As reformas administrativas do Liberalismo, primeiro a de
Mouzinho da Silveira em 1832 e a de Rodrigo da Fonseca em 1835, tiveram por
efeito, neste último ano, a extinção do concelho de
Aljubarrota e da freguesia de São Vicente e a integração dos respectivos
territórios, respectivamente, no concelho de Alcobaça e na freguesia de Nossa
Senhora dos Prazeres[i].
Ao mesmo tempo e em consequência, o Cura José Joaquim Leitão
que por longo tempo havia paroquiado S. Vicente, deixou essas funções, agora
inexistentes, passando as almas vicentinas a ser pastoreadas pelo titular da
freguesia de Prazeres, o Padre Francisco de Freitas Fróis.
Em matéria de registo de óbitos e no que à área da antiga
freguesia de São Vicente diz respeito, pode afirmar-se que o Padre Fróis –
aliás natural de Aljubarrota onde nasceu no seio de uma importante família
local - teve uma entrada, digamos, em grande, espectacular.
O primeiro óbito por ele registado, em 18 de Agosto de 1835,
é o de uma importante figura local: Exactamente, o Tabelião José Gomes Coelho, de importância, aliás, claramente acrescida pelo facto de, com a extinção do concelho
e, assim, do cartório, ter sido o último Tabelião de Aljubarrota.

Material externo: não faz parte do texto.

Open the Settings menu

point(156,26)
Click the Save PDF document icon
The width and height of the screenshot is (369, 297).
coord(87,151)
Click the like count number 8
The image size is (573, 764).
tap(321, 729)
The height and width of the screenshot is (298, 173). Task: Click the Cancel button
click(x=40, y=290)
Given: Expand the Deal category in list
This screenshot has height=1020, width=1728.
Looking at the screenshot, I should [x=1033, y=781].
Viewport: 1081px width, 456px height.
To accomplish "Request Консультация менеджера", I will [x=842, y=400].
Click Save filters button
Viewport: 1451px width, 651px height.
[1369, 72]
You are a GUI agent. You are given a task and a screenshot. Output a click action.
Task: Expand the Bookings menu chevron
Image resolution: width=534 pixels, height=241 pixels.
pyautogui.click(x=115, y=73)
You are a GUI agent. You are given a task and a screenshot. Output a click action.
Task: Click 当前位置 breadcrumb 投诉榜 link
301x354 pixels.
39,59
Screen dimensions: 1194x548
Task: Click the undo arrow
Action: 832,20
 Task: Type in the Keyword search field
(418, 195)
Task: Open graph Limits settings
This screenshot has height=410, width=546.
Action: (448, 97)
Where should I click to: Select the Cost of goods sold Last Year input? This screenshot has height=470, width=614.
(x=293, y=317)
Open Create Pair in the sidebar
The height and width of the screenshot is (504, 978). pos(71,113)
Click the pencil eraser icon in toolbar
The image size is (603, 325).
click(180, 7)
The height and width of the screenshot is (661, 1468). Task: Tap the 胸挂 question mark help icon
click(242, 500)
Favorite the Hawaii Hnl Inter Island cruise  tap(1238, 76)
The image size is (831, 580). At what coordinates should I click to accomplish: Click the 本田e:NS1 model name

O segundo óbito registado pelo Padre Fróis, esse, é o da
menos importante das figuras locais:
Um bêbado a quem, por o ser, foi recusado o direito
a sepultura eclesiástica e foi enterrado no campo, como os animais.
Ataija de Sª
Thomaz
Francisco
Cazado
|
Aos vinte e hum de
Setembro de mil
e outo centos e
trinta e sinco faleceo
e foi sepultado no
Campo , não gozando
portanto de
Sepultura Eclesiástica
Thomaz Francisco
cazado que era
Com Luiza Maria do
Lugar de Ataija de
Sima hoje desta
Freguesia de Prazeres por
se achar morto no
dito dia , e ser publico e no
torio se tomava demasiadamente
do vinho de que
morrera embriagado
…..….[ii]
Consultadas
as Autoridades
Eclesiasticas competentes deter
minarão de lhe não
……….[iii]
Sepultura em Sa
grado de que fis
este assento e Lembrança
para constar esteve
exposto sem ser enter
rado dois dias athe
dia vinte e três isto athe
aquela decisão: mês
e Era supra
a) Francisco de Freitas Frois
|
A época era conturbada:
A derrota de D. Miguel era ainda recente e as feridas não
estavam saradas.
Os frades de Alcobaça haviam abandonado o Mosteiro há menos
de dois anos.
Há pouco mais de um ano tinham sido extintas as ordens
Religiosas.
1832 e 1833 tinham sido anos terríveis em matéria de saúde
pública na(s) freguesia(s) com o surto de tifo e a epidemia de cólera. Os mortos eram tantos que não cabiam dentro das
Igrejas Paroquiais e, principalmente por isso, houve muitos enterramentos nas
capelas das aldeias e junto mas fora da Igreja, em lugares (talvez, sempre o
mesmo) que em diferentes assentos de óbito se designam por adro, cemitério
paroquial ou cemitério da freguesia.
Agora, a extinção do concelho e da freguesia (paróquia) de
São Vicente.
Tudo foi sentido como derrotas por uma boa parte da Igreja[iv] que, em
geral, era bem mais próxima de D. Miguel que dos Liberais triunfantes.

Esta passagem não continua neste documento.